He looked around them like a thief about to jimmy the lock on a car door and cracked his knuckles. She watched his tongue snake out to wipe perspiration from his upper lip and thought how good it would be. How good he would be.

“Where?” he asked in a low voice.

She smiled and took his hand gently. It was a big hand for an eighth grade boy, rough and callused with farm work and from the endless days on the football field in weather both fair and foul.

“Anywhere you want,” she said, and he grunted. It was as close as she would get to a consent from him, she understood. He would never admit that the need was there, the want; especially since it was for her, the girl who was not only considered a freak among freaks but who had shamed him in front of his buddies.

He let her guide his hand to the front of her dress and then he
took over, unbuttoning the bodice just enough so that her bra peeked out. It was white cotton, sensible for the summer heat. She felt a tremor go through him and he sighed at the feel of the material, his eyes never moving from those small buds sheathed in cotton, from the hint of promise. He was so engrossed in what was in front of him that he did not hear the thing behind him.

It was her friend, the one she had sketched a portrait of a week ago. He looked just as she had drawn him on that day, huge and misshapen with a great mass of black hair that grew in a natural mohawk on top of his head and continued down his back. His hands had gotten so much stronger, she noticed, almost twice the size of how she'd drawn them. He must have been building up his strength while she was away at school. She felt a twinge of sorrow at having left him alone for so long, but the time had gotten away from her after that first drawing was finished and she hadn't been able to come visit the way she promised she would.

But she was hoping that her little gift would appease him.

Bryce saw the shadow fall over both of them before he heard the beast and turned slowly around as if in a dream. Perhaps he thought he was, Megan thought. He certainly would before it was over. Rather, he would hope it was a dream. A nightmare.

The beast reared its head back and let loose a primal scream toward the heavens in what Megan hoped was delight, balling up his fists before grabbing Bryce by the throat and picking him up effortlessly. The boy screamed thinly, as though he had asthma, or perhaps his windpipe had been crushed. Megan didn't know or care. She buttoned up her dress and reshouldered her backpack as the beast placed Bryce carefully in its mouth the way a mama cat will do her kittens and moved back to his spot beneath the bridge. Long, ropy bands of muscle moved across his back and she wondered just how strong he had gotten during his time alone. He certainly didn't seem to have any trouble with his dinner, she thought, smiling down over the bridge at him. Bryce was still clamped in its mouth and he appeared to be breathing, but she couldn't tell for certain from this distance. At any rate, his eyes were glazed and dead. Blood spilled from the gashes in his side where the beast's teeth had torn through the flesh. His throat had a bruised, thick look about it that reminded Megan of her brother's pet snake and the way his body bulged after eating a mouse.
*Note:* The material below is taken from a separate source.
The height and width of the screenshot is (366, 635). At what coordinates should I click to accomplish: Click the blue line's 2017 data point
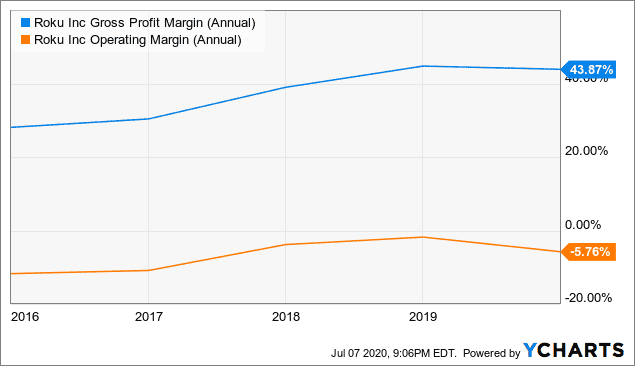coord(149,119)
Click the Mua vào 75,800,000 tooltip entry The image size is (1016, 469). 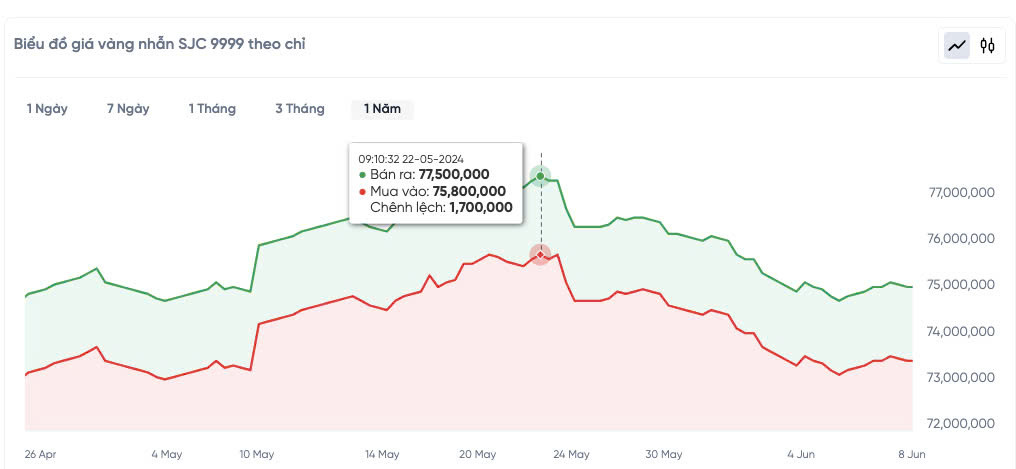[438, 191]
“That's for you,” she said softly to her friend. “All for you. I'll bring you more when I can, okay?”

The beast looked up then with the boy dangling from his lips, his eyes seeming to glow in the dim light under the bridge, but whether out of happiness with her or annoyance, she couldn't tell.

She decided not to stick around to find out.


The next day at school the rumors flew. Bryce hadn't shown up for school, of course, and the kids were all gleaning their own explanations as to why: his father, who was a well known drunk in their small town, had beaten him for some infraction and finally gone too far and killed him. He had been too ashamed to show his face at school after what Megan had said on the playground. Megan really was a witch, after all, and had put a spell on him, rendering him unable to use his arms or legs and therefore unable to show up at school, ensuring his suspension.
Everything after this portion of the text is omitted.